Data items:
· · · · ·

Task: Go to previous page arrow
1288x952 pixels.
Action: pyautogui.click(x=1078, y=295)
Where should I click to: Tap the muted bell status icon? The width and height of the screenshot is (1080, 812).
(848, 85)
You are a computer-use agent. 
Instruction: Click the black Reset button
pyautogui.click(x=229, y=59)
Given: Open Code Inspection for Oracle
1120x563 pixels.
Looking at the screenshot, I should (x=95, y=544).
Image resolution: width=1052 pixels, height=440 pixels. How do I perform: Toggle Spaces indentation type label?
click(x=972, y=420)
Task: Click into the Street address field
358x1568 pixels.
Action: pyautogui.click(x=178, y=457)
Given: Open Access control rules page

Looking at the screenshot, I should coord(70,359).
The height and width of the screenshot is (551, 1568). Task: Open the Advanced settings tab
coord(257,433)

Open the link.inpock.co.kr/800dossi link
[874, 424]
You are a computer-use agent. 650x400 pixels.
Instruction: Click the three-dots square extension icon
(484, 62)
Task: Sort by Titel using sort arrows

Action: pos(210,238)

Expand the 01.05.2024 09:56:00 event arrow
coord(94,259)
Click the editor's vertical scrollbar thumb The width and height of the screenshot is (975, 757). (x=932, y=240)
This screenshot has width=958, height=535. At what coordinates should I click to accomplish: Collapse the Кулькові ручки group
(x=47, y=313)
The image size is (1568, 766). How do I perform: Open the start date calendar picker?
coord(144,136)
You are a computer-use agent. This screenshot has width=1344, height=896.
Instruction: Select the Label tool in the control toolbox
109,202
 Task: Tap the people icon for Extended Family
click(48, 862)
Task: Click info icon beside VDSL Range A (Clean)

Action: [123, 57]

· · · · ·

• _Assigned task_
Repeat every record, keeping each line exactly as it is.

• _Answer to this problem_
Task: Go to previous page arrow
1288x952 pixels.
Action: pyautogui.click(x=1078, y=295)
Where should I click to: Tap the muted bell status icon? The width and height of the screenshot is (1080, 812).
(848, 85)
You are a computer-use agent. 
Instruction: Click the black Reset button
pyautogui.click(x=229, y=59)
Given: Open Code Inspection for Oracle
1120x563 pixels.
Looking at the screenshot, I should (x=95, y=544).
Image resolution: width=1052 pixels, height=440 pixels. How do I perform: Toggle Spaces indentation type label?
click(x=972, y=420)
Task: Click into the Street address field
358x1568 pixels.
Action: pyautogui.click(x=178, y=457)
Given: Open Access control rules page

Looking at the screenshot, I should coord(70,359).
The height and width of the screenshot is (551, 1568). Task: Open the Advanced settings tab
coord(257,433)

Open the link.inpock.co.kr/800dossi link
[874, 424]
You are a computer-use agent. 650x400 pixels.
Instruction: Click the three-dots square extension icon
(484, 62)
Task: Sort by Titel using sort arrows

Action: pos(210,238)

Expand the 01.05.2024 09:56:00 event arrow
coord(94,259)
Click the editor's vertical scrollbar thumb The width and height of the screenshot is (975, 757). (x=932, y=240)
This screenshot has width=958, height=535. At what coordinates should I click to accomplish: Collapse the Кулькові ручки group
(x=47, y=313)
The image size is (1568, 766). How do I perform: Open the start date calendar picker?
coord(144,136)
You are a computer-use agent. This screenshot has width=1344, height=896.
Instruction: Select the Label tool in the control toolbox
109,202
 Task: Tap the people icon for Extended Family
click(48, 862)
Task: Click info icon beside VDSL Range A (Clean)

Action: [123, 57]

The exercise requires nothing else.